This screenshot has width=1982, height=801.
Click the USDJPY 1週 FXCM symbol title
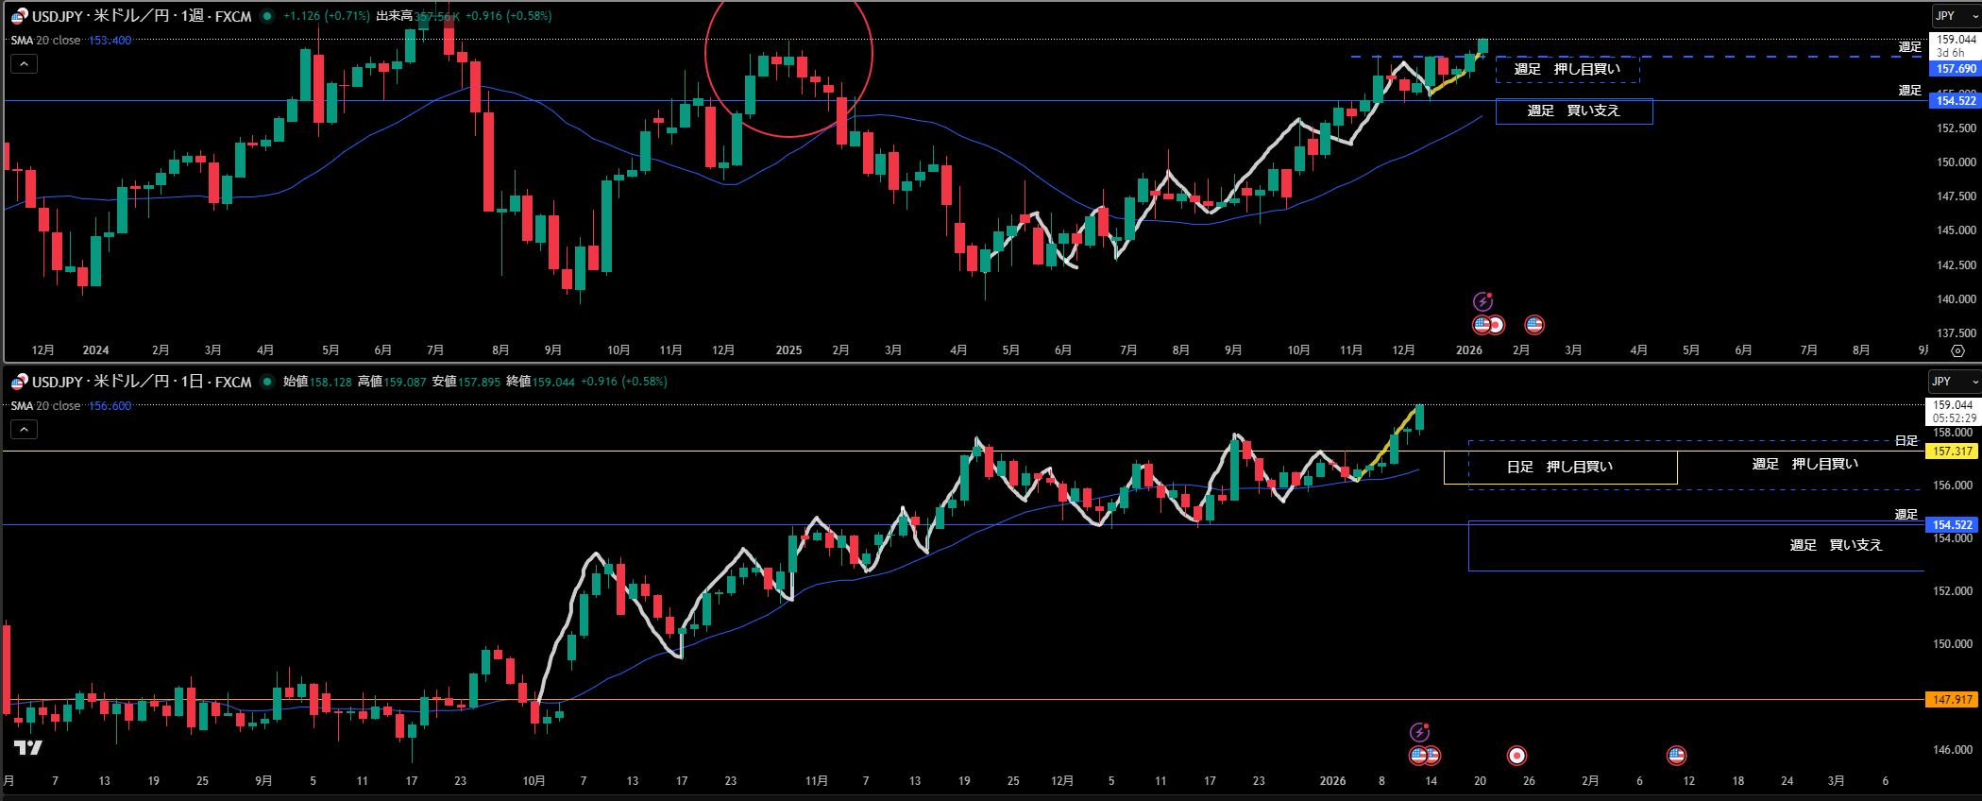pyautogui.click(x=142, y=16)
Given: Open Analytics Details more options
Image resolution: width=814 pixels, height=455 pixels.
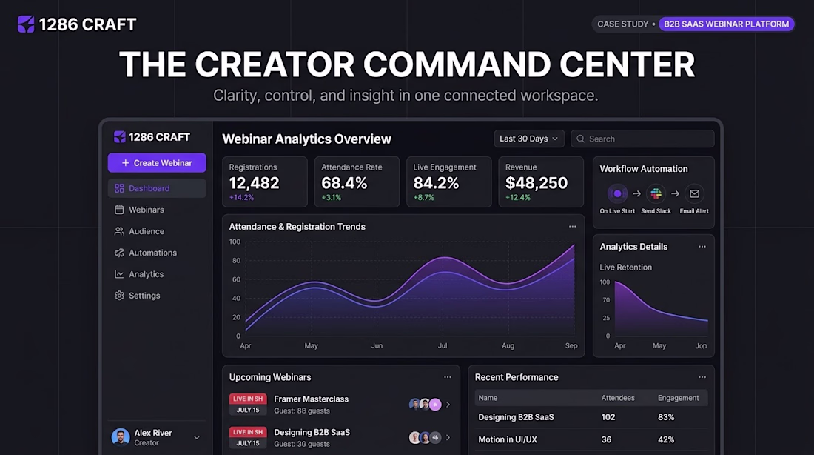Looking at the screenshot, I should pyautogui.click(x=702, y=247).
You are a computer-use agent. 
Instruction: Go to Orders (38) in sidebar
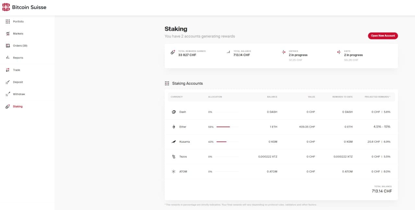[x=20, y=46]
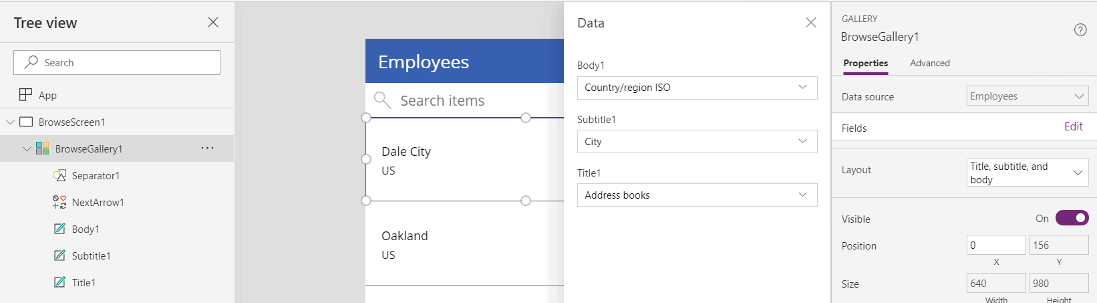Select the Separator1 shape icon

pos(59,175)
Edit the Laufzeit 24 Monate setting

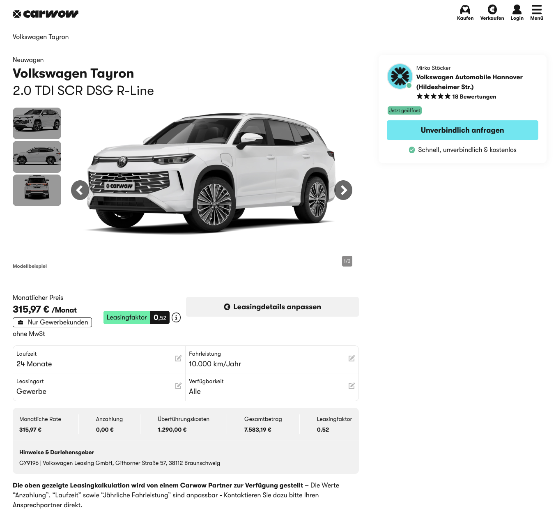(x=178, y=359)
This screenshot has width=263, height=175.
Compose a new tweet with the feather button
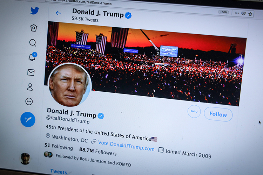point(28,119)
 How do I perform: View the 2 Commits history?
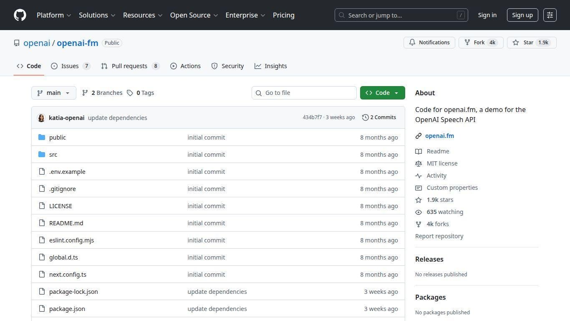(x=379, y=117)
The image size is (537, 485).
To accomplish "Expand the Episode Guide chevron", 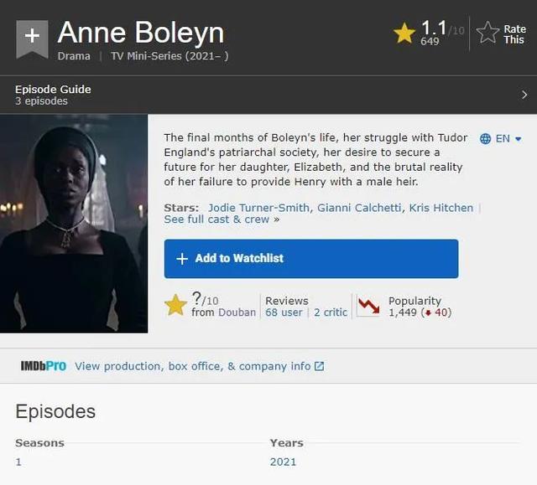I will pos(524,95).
┄┄┄┄┄┄┄┄┄┄
> **Your instructions**: Locate every line in the records that contains the string "width" and copy each one. Case counts.

> **Full answer**:
This screenshot has width=1982, height=801.
Image resolution: width=814 pixels, height=455 pixels.
This screenshot has width=263, height=175.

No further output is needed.